Regular expression for template engine?

Regular expression for template engine? - php

I'm learning about regular expressions and want to write a templating engine in PHP.
Consider the following "template":
<!DOCTYPE html>
<html lang="{{print("{hey}")}}" dir="{{$dir}}">
<head>
<meta charset="{{$charset}}">
</head>
<body>
{{$body}}
{{}}
</body>
</html>
I managed to create a regex that will find anything except for {{}}.
Here's my regex:
{{[^}]+([^{])*}}
There's just one problem. How do I allow the literal { and } to be used within {{}} tags?
It will not find {{print("{hey}")}}.
Thanks in advance.

This is a pattern to match the content inside double curly brackets:
$pattern = <<<'LOD'
~
(?(DEFINE)
(?<quoted>
' (?: [^'\\]+ | (?:\\.)+ )++ ' |
" (?: [^"\\]+ | (?:\\.)+ )++ "
)
(?<nested>
{ (?: [^"'{}]+ | \g<quoted> | \g<nested> )*+ }
)
)
{{
(?<content>
(?:
[^"'{}]+
| \g<quoted>
| \g<nested>
)*+
)
}}
~xs
LOD;
Compact version:
$pattern = '~{{((?>[^"\'{}]+|((["\'])(?:[^"\'\\\]+|(?:\\.)+|(?:(?!\3)["\'])+)++\3)|({(?:[^"\'{}]+|\g<2>|(?4))*+}))*+)}}~s';
The content is in the first capturing group, but you can use the named capture 'content' with the detailed version.
If this pattern is longer, it allows all that you want inside quoted parts including escaped quotes, and is faster than a simple lazy quantifier in much cases.
Nested curly brackets are allowed too, you can write {{ doThat(){ doThis(){ }}}} without problems.
The subpattern for quotes can be written like this too, avoiding to repeat the same thing for single and double quotes (I use it in compact version)
(["']) # the quote type is captured (single or double)
(?: # open a group (for the various alternatives)
[^"'\\]+ # all characters that are not a quote or a backslash
| # OR
(?:\\.)+ # escaped characters (with the \s modifier)
| #
(?!\g{-1})["'] # a quote that is not the captured quote
)++ # repeat one or more times
\g{-1} # the captured quote (-1 refers to the last capturing group)
Notice: a backslash must be written \\ in nowdoc syntax but \\\ or \\\\ inside single quotes.
Explanations for the detailed pattern:
The pattern is divided in two parts:
the definitions where i define named subpatterns
the whole pattern itself
The definition section is useful to avoid to repeat always the same subpattern several times in the main pattern or to make it more clear.
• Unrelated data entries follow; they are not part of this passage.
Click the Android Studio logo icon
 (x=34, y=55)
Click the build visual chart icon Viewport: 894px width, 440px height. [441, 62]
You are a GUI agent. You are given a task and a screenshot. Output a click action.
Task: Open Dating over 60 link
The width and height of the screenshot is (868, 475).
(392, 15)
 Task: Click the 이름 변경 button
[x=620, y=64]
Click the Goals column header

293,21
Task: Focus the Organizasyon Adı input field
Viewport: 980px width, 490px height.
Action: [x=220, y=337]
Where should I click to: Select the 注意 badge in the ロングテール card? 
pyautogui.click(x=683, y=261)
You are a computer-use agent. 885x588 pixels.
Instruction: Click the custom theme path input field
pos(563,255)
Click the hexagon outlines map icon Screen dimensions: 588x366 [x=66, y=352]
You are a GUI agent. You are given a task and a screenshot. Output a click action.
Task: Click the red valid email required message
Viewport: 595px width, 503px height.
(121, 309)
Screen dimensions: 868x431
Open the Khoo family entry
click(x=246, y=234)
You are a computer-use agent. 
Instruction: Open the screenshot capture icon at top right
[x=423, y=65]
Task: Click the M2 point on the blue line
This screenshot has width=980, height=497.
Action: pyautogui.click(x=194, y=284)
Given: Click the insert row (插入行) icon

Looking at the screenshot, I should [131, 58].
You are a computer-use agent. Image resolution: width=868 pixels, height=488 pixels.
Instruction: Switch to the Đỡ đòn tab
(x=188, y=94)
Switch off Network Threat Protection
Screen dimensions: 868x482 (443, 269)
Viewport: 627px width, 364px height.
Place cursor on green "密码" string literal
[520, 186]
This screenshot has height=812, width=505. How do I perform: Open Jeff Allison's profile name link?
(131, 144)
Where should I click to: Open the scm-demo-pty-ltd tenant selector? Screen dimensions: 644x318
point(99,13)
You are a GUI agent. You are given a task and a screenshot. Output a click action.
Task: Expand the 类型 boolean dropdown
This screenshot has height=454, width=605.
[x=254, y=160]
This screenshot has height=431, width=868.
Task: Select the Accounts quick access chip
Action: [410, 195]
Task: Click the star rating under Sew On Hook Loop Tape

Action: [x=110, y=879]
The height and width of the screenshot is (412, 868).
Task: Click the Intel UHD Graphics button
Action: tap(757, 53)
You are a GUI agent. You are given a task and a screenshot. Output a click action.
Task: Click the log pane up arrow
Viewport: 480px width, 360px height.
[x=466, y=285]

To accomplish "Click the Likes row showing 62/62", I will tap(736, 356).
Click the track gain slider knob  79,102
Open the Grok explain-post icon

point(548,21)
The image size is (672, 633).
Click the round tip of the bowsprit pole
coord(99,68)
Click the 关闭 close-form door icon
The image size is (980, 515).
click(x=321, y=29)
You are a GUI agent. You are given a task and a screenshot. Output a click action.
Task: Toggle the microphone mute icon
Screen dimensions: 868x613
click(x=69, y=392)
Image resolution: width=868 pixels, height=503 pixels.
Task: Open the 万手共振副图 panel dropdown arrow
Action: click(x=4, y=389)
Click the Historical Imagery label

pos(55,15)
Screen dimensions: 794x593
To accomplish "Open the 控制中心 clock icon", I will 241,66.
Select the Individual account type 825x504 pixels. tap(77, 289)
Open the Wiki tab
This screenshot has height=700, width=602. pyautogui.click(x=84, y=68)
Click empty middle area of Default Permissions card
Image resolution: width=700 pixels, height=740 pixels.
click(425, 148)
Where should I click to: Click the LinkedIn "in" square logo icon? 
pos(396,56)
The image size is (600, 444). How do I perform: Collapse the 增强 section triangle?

You can define subpatterns that you will use later in this space: (?(DEFINE)....)
This section contains 2 named subpatterns:
quoted : that contains the description of quoted parts
nested : that describes nested curly brackets parts
detail of nested
(?<nested> # open the named group "nested"
{ # literal {
## what can contain curly brackets? ##
(?> # open an atomic* group
[^"'{}]+ # all characters one or more times, except "'{}
| # OR
\g<quoted> # quoted content, to avoid curly brackets inside quoted parts
# (I call the subpattern I have defined before, instead of rewrite all)
| \g<nested> # OR curly parts. This is a recursion
)*+ # repeat the atomic group zero or more times (possessive *)
} # literal }
) # close the named group
(* more informations about atomic groups and possessive quantifiers)
But all of this are only definitions, the pattern begins really with: {{
Then I open a named capture group (content) and I describe what can be found inside, (nothing new here).
I use to modifiers, x and s. x activates the verbose mode that allows to put freely spaces in the pattern (useful to indent). s is the singleline mode. In this mode, the dot can match newlines (it can't by default). I use this mode because there is a dot in the subpattern quoted.

You can just use "." instead of the character classes. But you then have to make use of non-greedy quantifiers:
\{\{(.+?)\}\}
The quantifier "+?" means it will consume the least necessary number of characters.
Consider this example:
<table>
<tr>
<td>{{print("{first name}")}}</td><td>{{print("{last name}")}}</td>
</tr>
</table>
With a greedy quantifier (+ or *), you'd only get one result, because it sees the first {{ and then the .+ consumes as many characters as it can as long as the pattern is matched:
{{print("{first name}")}}</td><td>{{print("{last name}")}}
With a non-greedy one (+? or *?) you'll get the two as separate results:
{{print("{first name}")}}
{{print("{last name}")}}

Make you regex less greedy using {{(.*?)}}.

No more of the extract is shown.